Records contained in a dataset
▼▼▼

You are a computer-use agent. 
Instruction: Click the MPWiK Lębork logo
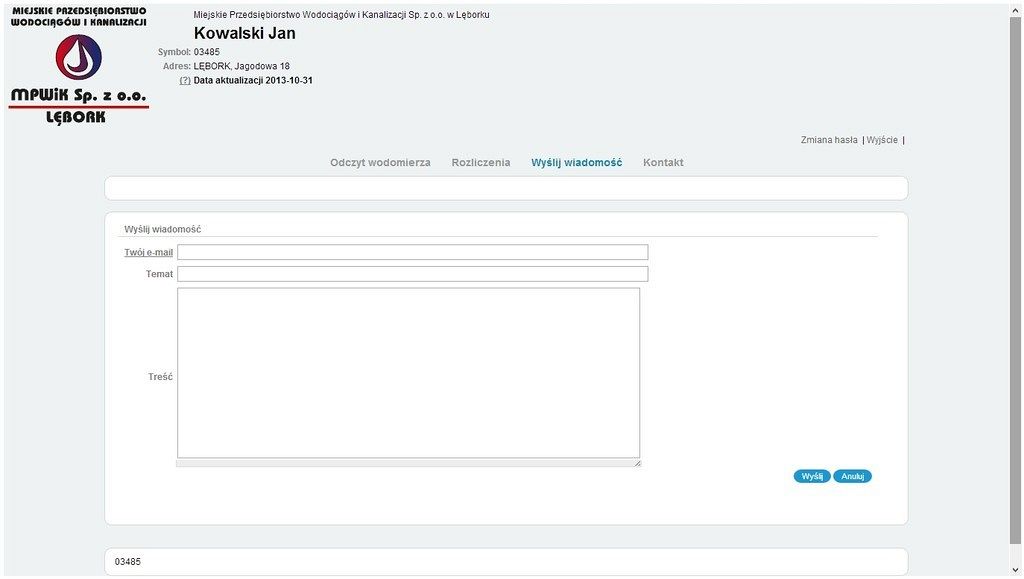[x=78, y=64]
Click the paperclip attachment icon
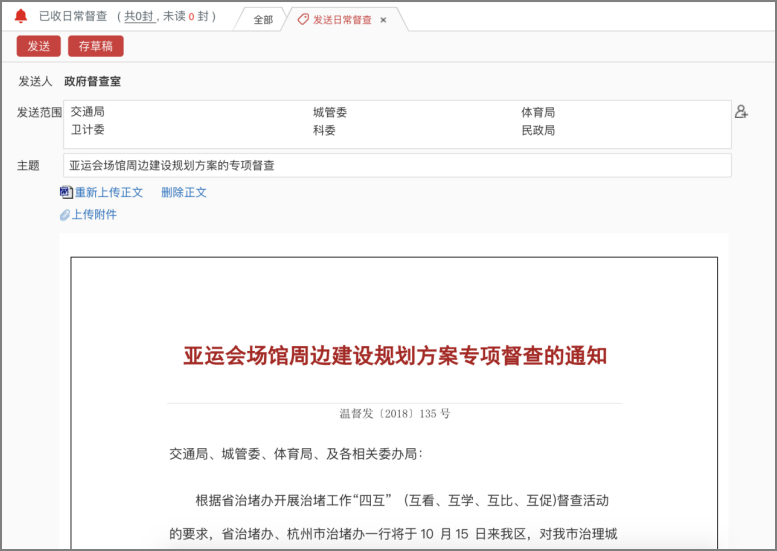Image resolution: width=777 pixels, height=551 pixels. [65, 215]
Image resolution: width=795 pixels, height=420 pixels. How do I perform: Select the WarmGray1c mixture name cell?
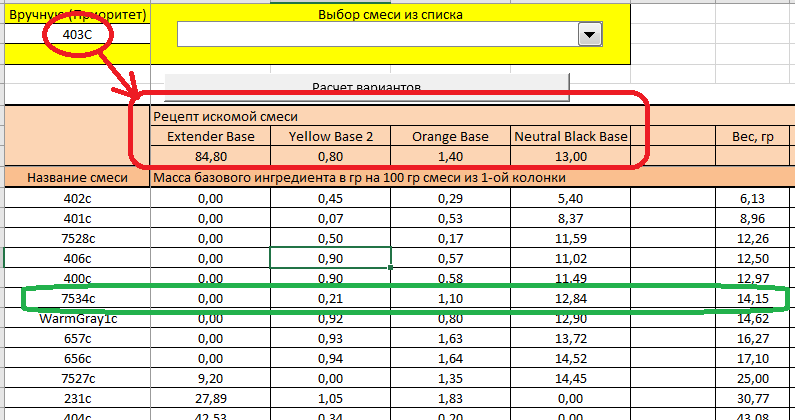tap(77, 320)
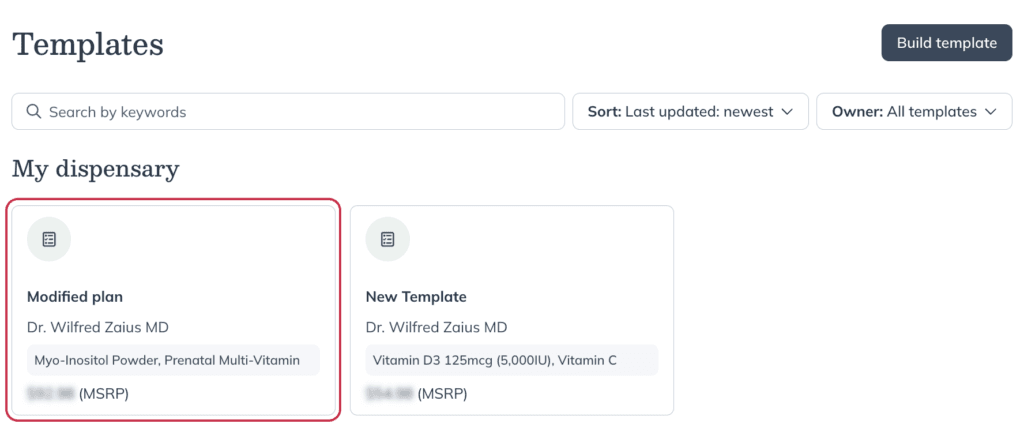Viewport: 1024px width, 435px height.
Task: Select the highlighted Modified plan card
Action: click(x=173, y=310)
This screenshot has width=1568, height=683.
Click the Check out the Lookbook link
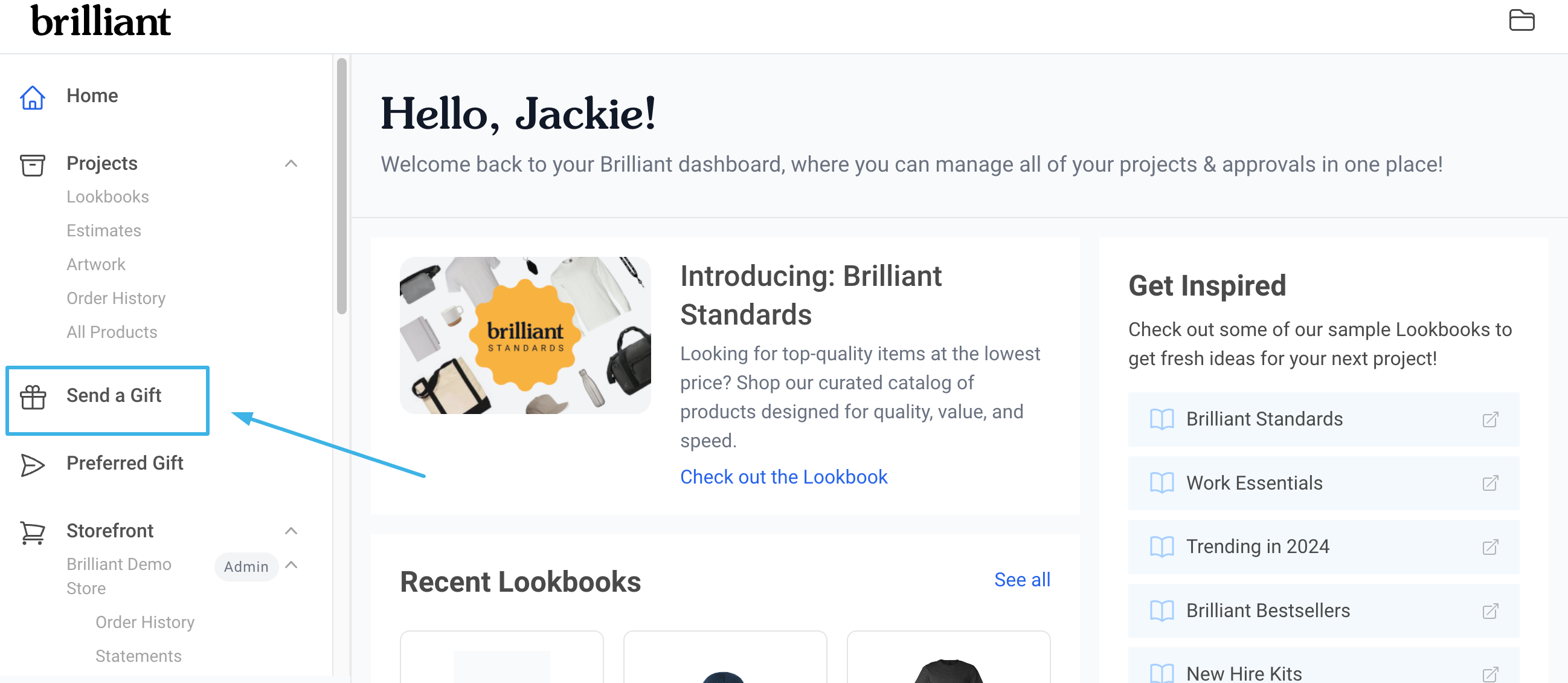pyautogui.click(x=783, y=477)
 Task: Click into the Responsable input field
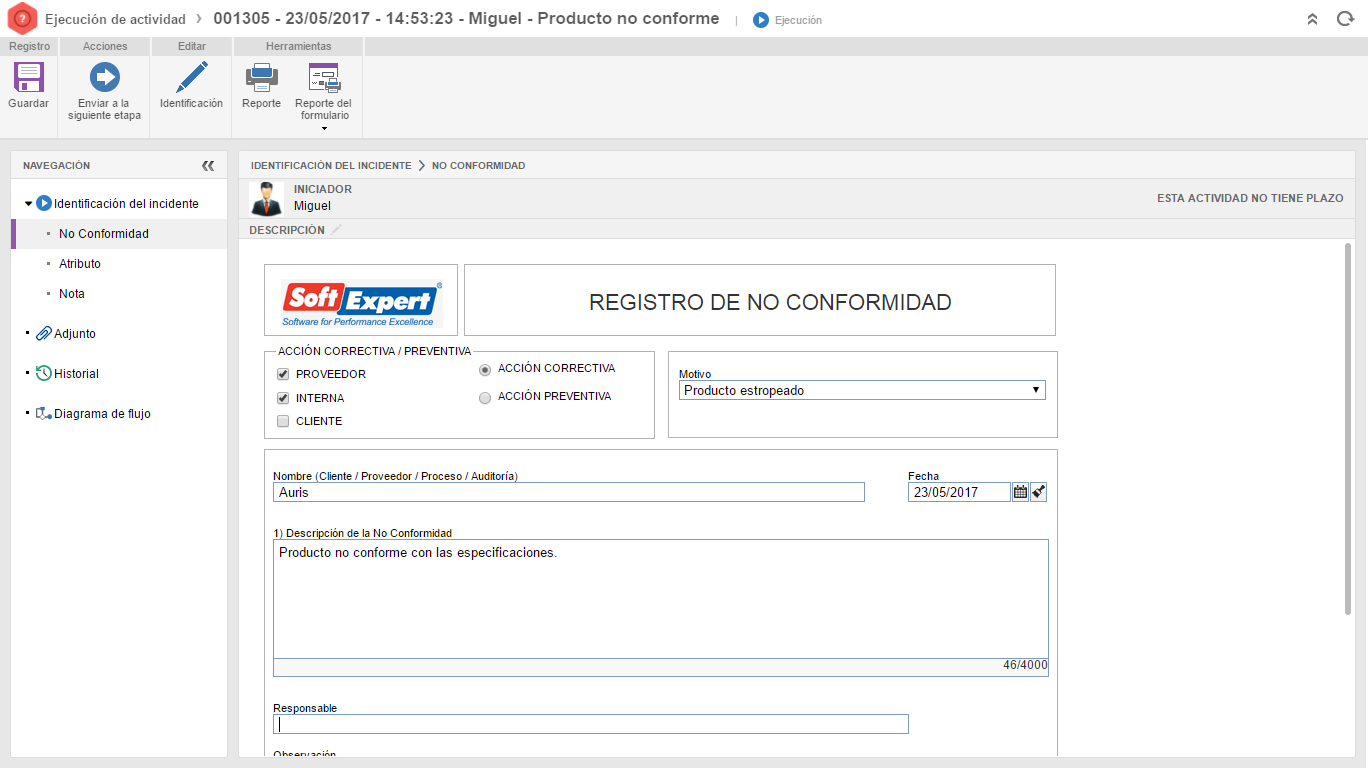pyautogui.click(x=590, y=724)
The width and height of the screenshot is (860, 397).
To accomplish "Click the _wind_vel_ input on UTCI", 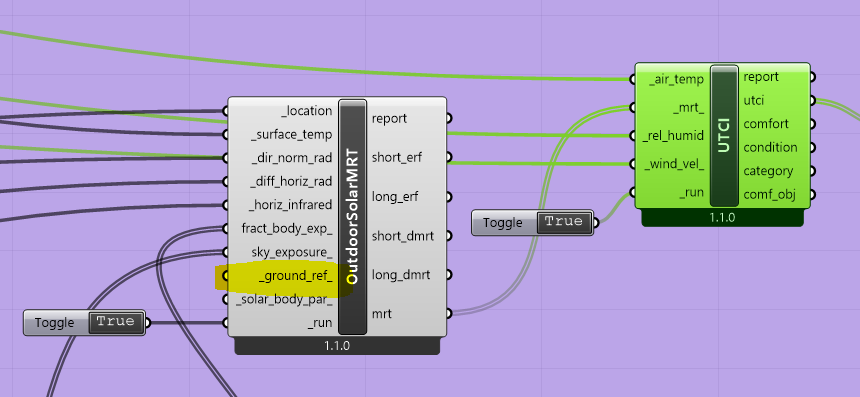I will point(674,163).
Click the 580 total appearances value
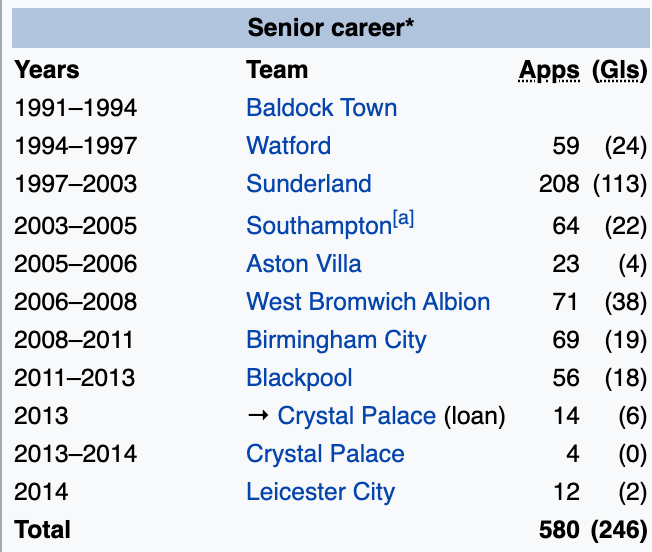 tap(558, 528)
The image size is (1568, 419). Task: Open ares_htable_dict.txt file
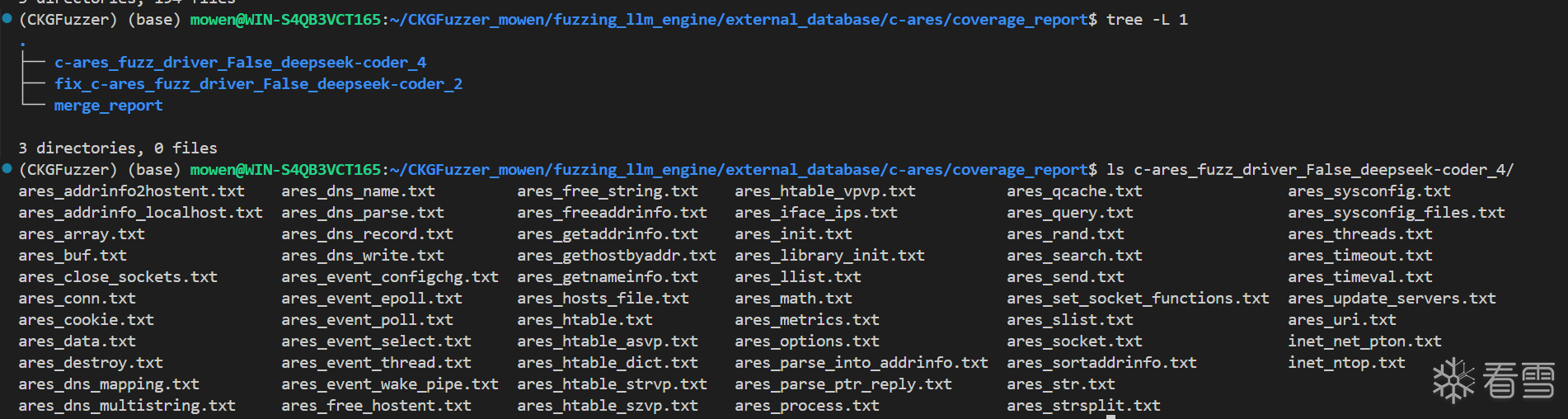coord(607,363)
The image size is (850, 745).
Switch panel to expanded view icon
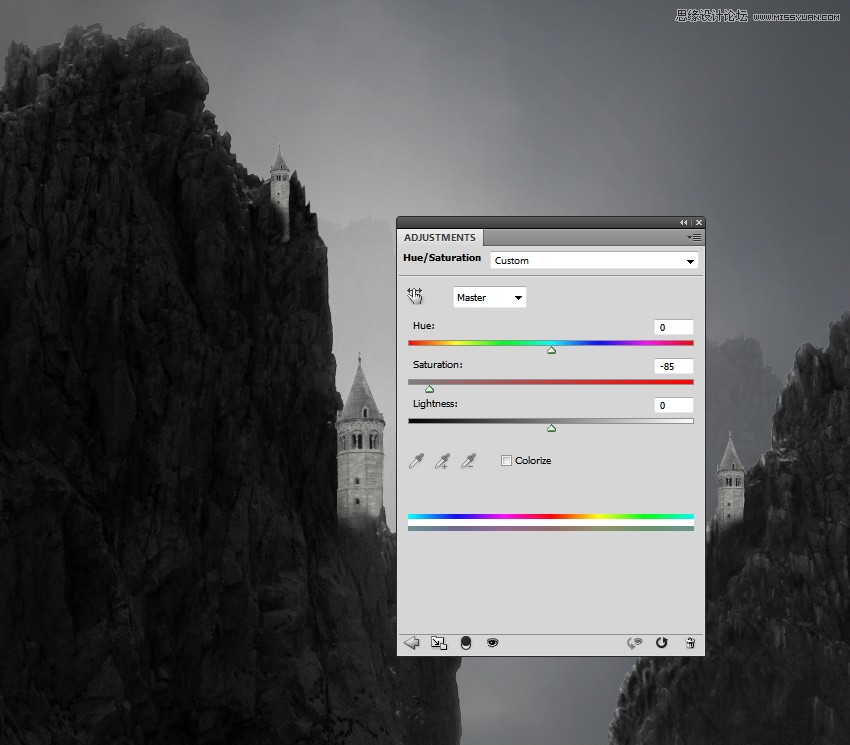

▲▲▲

= Work instructions =
Go through the data, and copy each line in which the word "screenshot" appears.

= Written response =
This screenshot has width=1568, height=683.
The width and height of the screenshot is (860, 397).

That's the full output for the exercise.